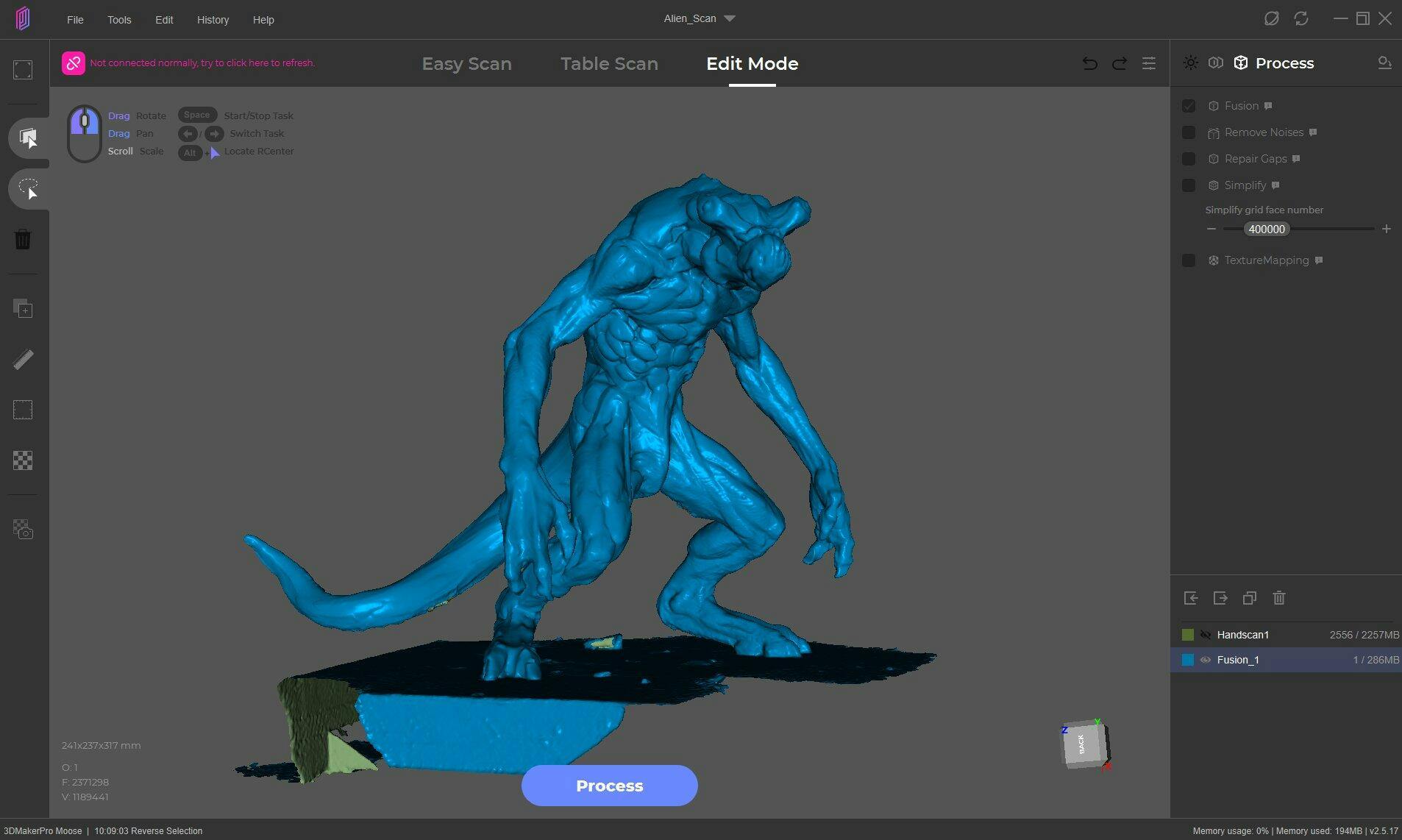
Task: Click the lighting sun icon in panel header
Action: pyautogui.click(x=1190, y=63)
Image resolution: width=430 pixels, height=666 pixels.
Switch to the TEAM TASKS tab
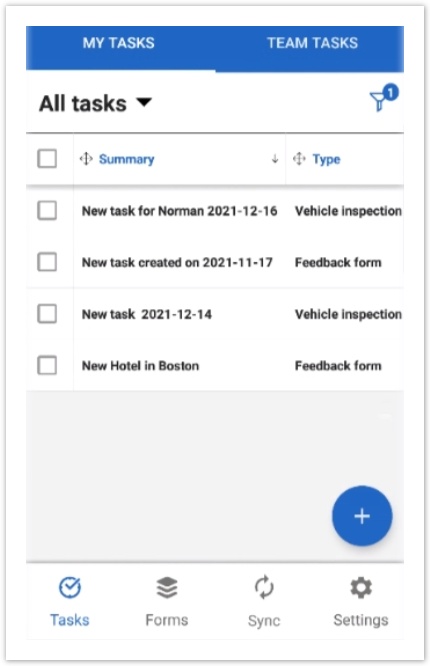pos(312,43)
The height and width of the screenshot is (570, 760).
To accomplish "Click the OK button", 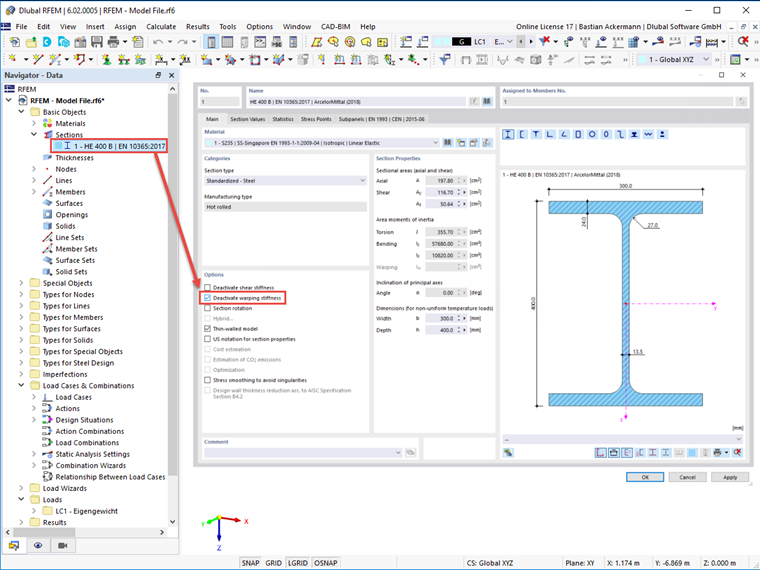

Your objective: Print exactly the lines from the one containing "The height and" through the last line of the records, both included, and leave out the pictures.

Exercise solution:
The height and width of the screenshot is (570, 760).
To accomplish "Click the OK button", 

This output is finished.